Lago de Yojoa, Honduras

When looking for accommodation, we often used recommendations from guide books to steer us towards decent places to stay. While considering whether it would be worth visiting Lago de Yojoa, there was one word in the accommodation section of the guide book that stood out to Danny: brewery. That's right - we could stay at a brewery. I didn't have much say in this.


The D&D Brewery was in the middle of nowhere but the setting was lovely. Located in a jungle and surrounded by dense foliage, the brewery contained a swimming pool, campfire area (lit at night, even though the weather was hot), a restaurant and, of course, a bar. Danny hit the beer almost immediately. They had run out of cider and their root beer tasted like Deep Heat, so I was left with cocktails. The things I do for Danny. 

As reluctant as I was to stay at a brewery, this was easily the best one I had visited.

We booked a sunrise hike for the following morning, starting at 4:30am. Incredibly our guide spoke English, which was a rarity for us. For about an hour we climbed up a mountain called "butt cheek", arriving out our viewpoint just as light was coming into the sky. The sunrise was off to the side, partially blocked by the surrounding trees. There was also a haze between us and the lake below, but overall we thought the view was fantastic. On our way back down the guide pointed out various birds, showing us through his binoculars. Not knowing anything about birds, I just nodded and pretended I had a clue what he was talking about. The only birds I remember seeing were the woodpecker (going nuts on a tree trunk) and the motmot (great name, great looking bird). The guide imitated all the bird calls he heard during the trek, which we found a little funny but he seemed very passionate about it.
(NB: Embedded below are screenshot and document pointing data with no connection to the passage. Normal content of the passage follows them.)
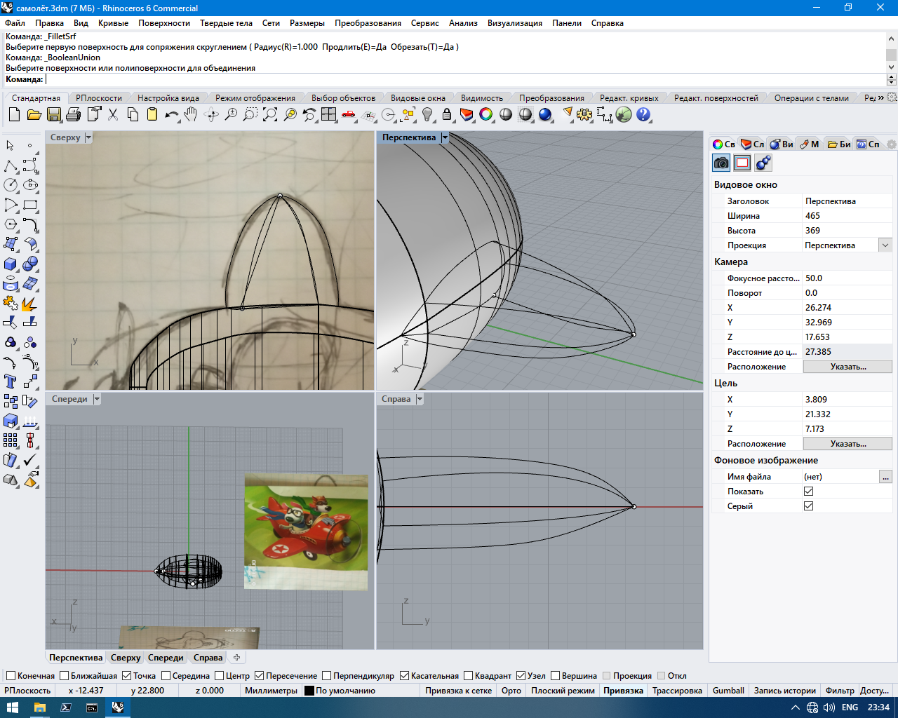The width and height of the screenshot is (898, 718).
Task: Click the black По умолчанию layer swatch
Action: click(x=309, y=691)
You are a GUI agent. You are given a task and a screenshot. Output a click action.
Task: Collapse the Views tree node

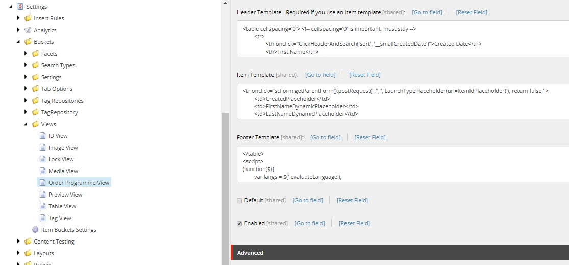[x=26, y=124]
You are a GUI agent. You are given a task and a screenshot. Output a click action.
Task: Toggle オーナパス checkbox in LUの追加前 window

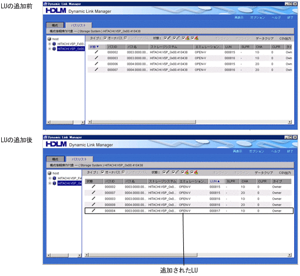[106, 38]
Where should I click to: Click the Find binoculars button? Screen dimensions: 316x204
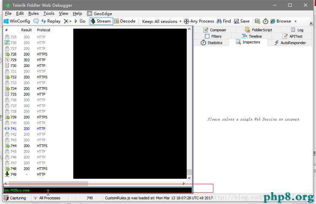click(223, 21)
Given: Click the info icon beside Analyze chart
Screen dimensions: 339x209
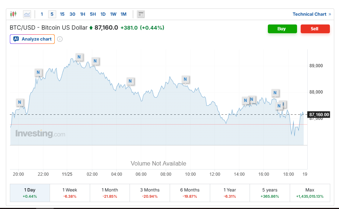Looking at the screenshot, I should coord(60,39).
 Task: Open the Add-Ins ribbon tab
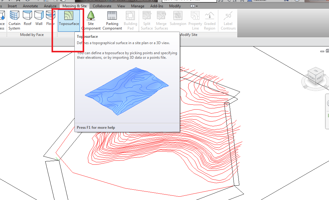click(156, 6)
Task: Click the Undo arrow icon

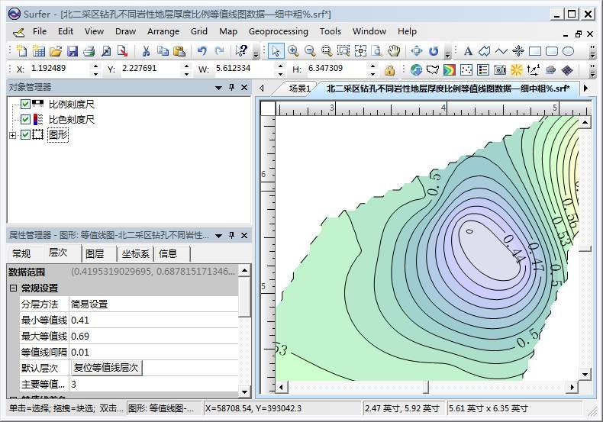Action: coord(202,51)
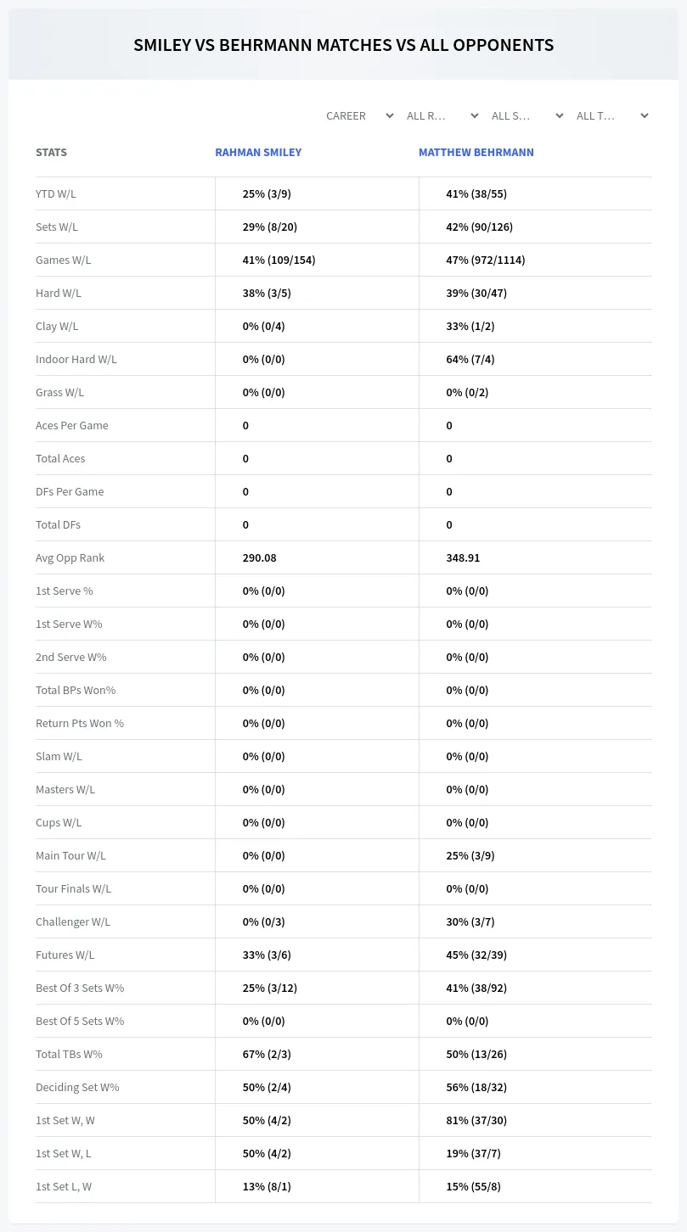Click the page title Smiley vs Behrmann heading
This screenshot has height=1232, width=687.
(343, 45)
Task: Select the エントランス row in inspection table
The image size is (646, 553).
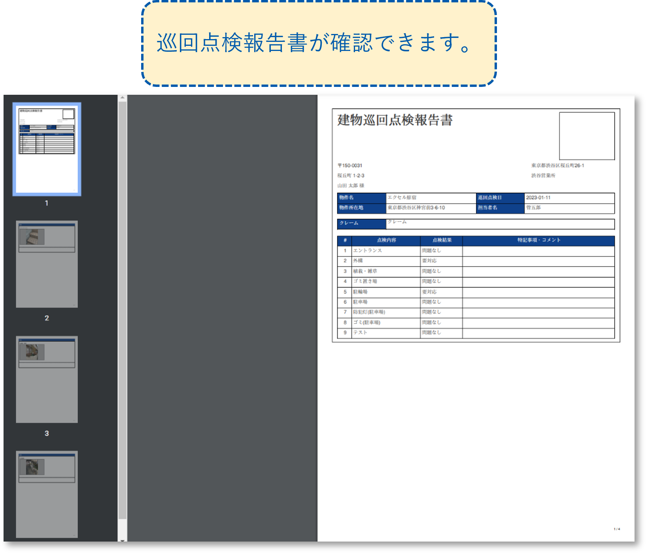Action: click(367, 250)
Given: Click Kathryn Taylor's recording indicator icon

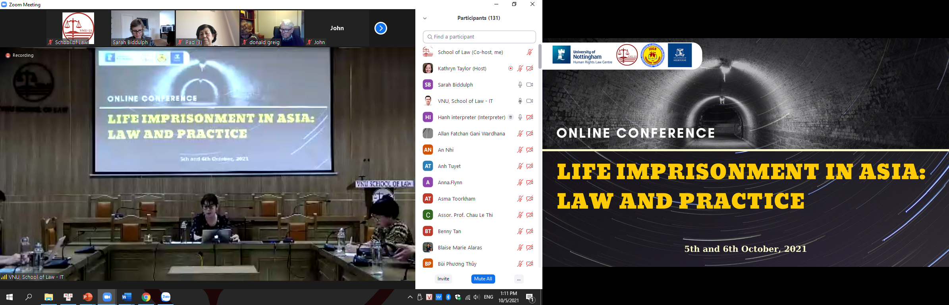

After a massive baleada breakfast at the brewery we caught a bus out the Pulhapanzak falls, a tall, fast-flowing waterfall with natural swimming pools at the top. It was wonderful to cool off in the refreshing water, but what I really wanted to do was the "Behind the Waterfall" tour. Danny, not so keen. So I joined a Honduran-American family to trek into this giant force of nature, not really knowing what I had signed up for.


Initially we walked down a muddy, slippery path directly into the falls' spray. I discovered quickly that my thongs/flip flops were not going to cut it, so they were abandoned and I barefooted it for the rest of the tour. The slipperiness factor didn't improve.


Once we arrived at the bottom of the falls we jumped from a rock straight into a rock pool, getting completely drenched. I had no idea I needed a change of clothes for this tour. We climbed around rocky outcrops and swam into small caverns before reaching a ledge directly behind the main drop, using a rope to pull ourselves up. I also had no idea I would be getting such a great workout. From the ledge we could poke our heads out and look directly up to see the water coming over the top of the falls. The water then landed only a couple of metres away from us. It was hard to describe the feeling of being in that spot, with the deafening water surging past, but invigorating comes close. It was almost like an adrenaline rush, creating an energy in me that was being fed by the power of the water. Danny really missed out.

The front of the falls.

The back of the falls (looking up).

From the falls we caught three buses to reach Taulabe caves. A middle-aged local man on the last bus thought we looked friendly, so decided to chat to us for the entire trip. At some point we apparently came best friends, and he told us to call him next time we were in Honduras so he could come and pick us up. Our stop could not come soon enough. The caves were decent, quite tall and headed a fair way into the mountain. Coloured lights lit up various structures all the way along. The word "tacky" comes to mind.

By the time we arrived back at the brewery we had caught seven buses that day, and never waited more than five minutes for one of them. Now that was a well set up public transport system. Danny went straight for the beer while I took a walk to the lake, determined to see it at ground level before we left. I found a path heading towards the water, through a tropical forest and along a canal. 30 minutes later I hit the lake, which was still hazy but peaceful. There were a couple of small boats cruising around and the sun had just disappeared behind the mountains. It would have been much nicer to stay directly on the lake rather than in a beer factory, but I also knew that being able to say, "We stayed at a brewery" would probably be the highlight of the whole trip for Danny.